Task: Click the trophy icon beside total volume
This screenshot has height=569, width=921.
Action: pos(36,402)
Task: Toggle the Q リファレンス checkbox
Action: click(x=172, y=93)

• Exercise requirements
Copy out the entries in full, exactly as they appear.

• Response to the task
Task: Click the trophy icon beside total volume
This screenshot has height=569, width=921.
Action: pos(36,402)
Task: Toggle the Q リファレンス checkbox
Action: click(x=172, y=93)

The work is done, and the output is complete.